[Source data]
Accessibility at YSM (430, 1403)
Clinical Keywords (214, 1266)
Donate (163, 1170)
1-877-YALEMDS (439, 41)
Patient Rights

**Instructions for the task**
Print only the lines from the one with "Clinical Keywords (214, 1266)" to the end of the records, both included.

**Reply to the task**
Clinical Keywords (214, 1266)
Donate (163, 1170)
1-877-YALEMDS (439, 41)
Patient Rights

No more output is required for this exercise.